Kicking yourself in the balls can be kind of effective. As of my last post, I’ve exercised most days, and have refrained from eating every single piece of food I see. I’m feeling good.
I’m feeling especially good because we embarked on something that has terrified me for the past almost six months: Vacation with a baby. And we did it almost all the way right? This is partly because I packed about half of the contents of our home.
Every winter, Adam and I organize a trip to Deep Creek Lake with a bunch of our friends. This year, we invited 18 people, the most we have had so far. We rented a huge house that had a separate pool/party house. This part was fundamental in us being able to enjoy ourselves and even sort of behave like people that don’t have a baby for a couple hours. All the loudness and drunkenness and general merriment happened in the pool house, and the main house was left quiet at night and ideal for baby-snoozing.
We made one screw-up in that we forgot the charger for the parent unit of the baby monitor, but then all that community college I went to got put to good use and I became a super genius. I plugged in my iPod Touch in the nursery. By nursery, I mean closet. Get a room with a walk-in closet and you’re golden. Anycrap, I set up my iPod Touch and brought my laptop to the pool house, and then started a Google+ Hangout with myself. Well, with my old Google account, because I couldn’t Hangout with myself. But boom. Instant video baby monitor. I am the queen of the worldiverse.
Vacation also made us realize just how easy life can be when you have a bunch of friends that think your baby is cute and want to play with him.
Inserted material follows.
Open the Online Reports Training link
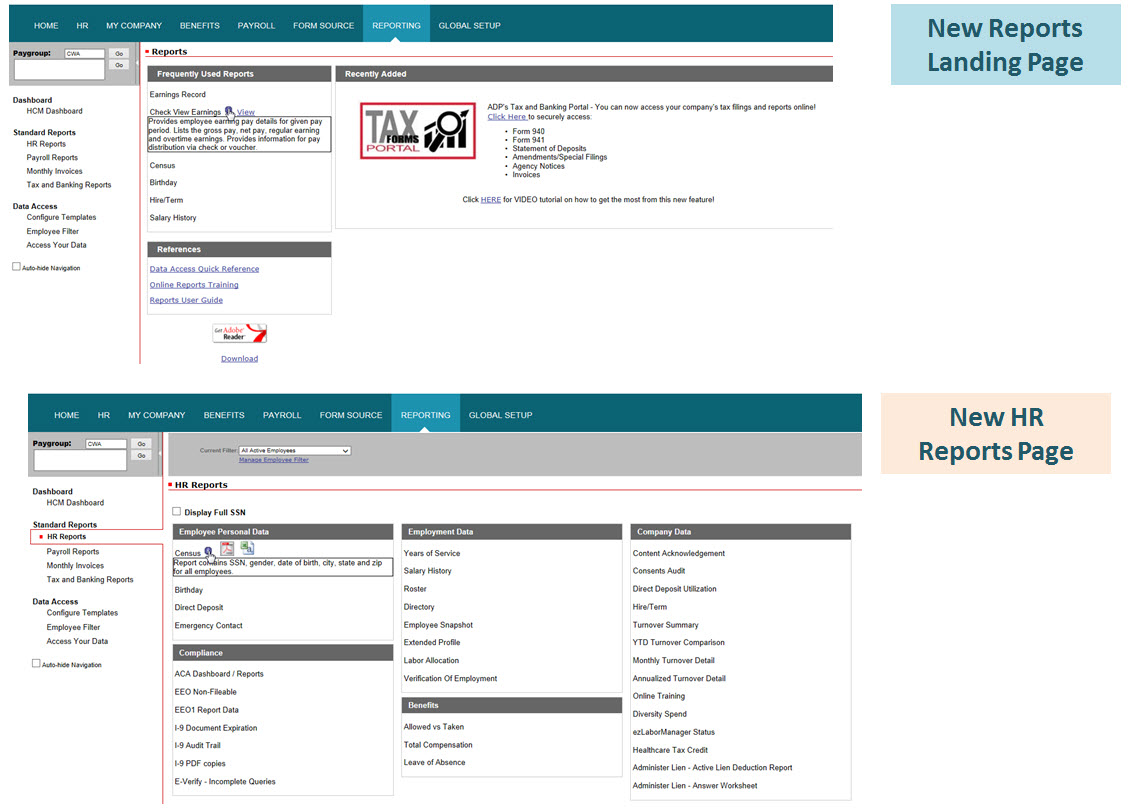Viewport: 1129px width, 810px height. [x=194, y=285]
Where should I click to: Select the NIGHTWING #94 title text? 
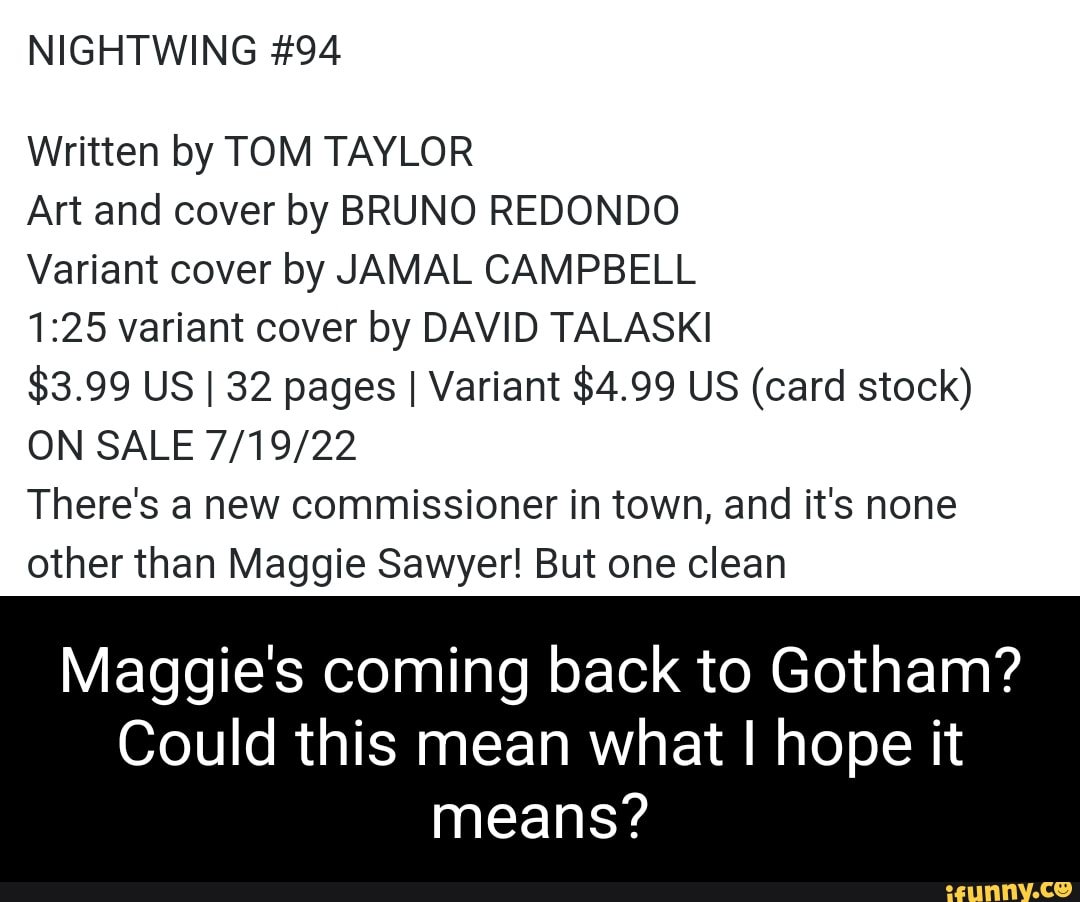point(184,51)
I barely touched my kid during dinner one night, because he was being a party animal with a small crowd of our ladyfriends. “Can I hold him?” Uh, hell yes you can. I’m gonna go pee and put on a bra.
August also got his first experience with snow. It lasted about three minutes, because it was cold as yeti balls outside, but it was three of the cutest minutes of my life. Small tip: If you are going to take your baby out in the snow and don’t live in the Arctic, just know that you will barely have your kid actually out in the actual snow. Snow is cold as shit and babies are real sticklers for comfort. Therefore, there is little point in shelling out big bucks for a snow suit they are going to be in for less time than it takes them to work out a banana poop. Buy that shit used. Most likely, the baby that used it before your baby only sat in it for a couple minutes, too.
August also got his first taste of snow. We weren’t sure how he would like it, since everything he eats is warm, but he was all about some snow snacking.
All in all, our first vacation as a family, plus 18 other people and four dogs, was a success. August woke up more at night than usual, but I suspect that we just happened to be on vacay during a growth spurt. He drank his weight before bed, and woke up demanding seconds and dessert. Having a walk-in closet was a big, unexpected help. We didn’t shut the door, but it was nice for him to have his own area and us to have ours. This is probably the only year that we will ever bring him on this particular vacation, though. There is something about having a small baby that makes you make responsible choices when normally you would just be drunk on the floor singing pants-related parodies of 90’s Jock Jams.
I wanna sing my song. Next year, August will be old enough to jump out of bed and snatch away my cheap champagne. Mommy doesn’t share booze, kid. Get your own.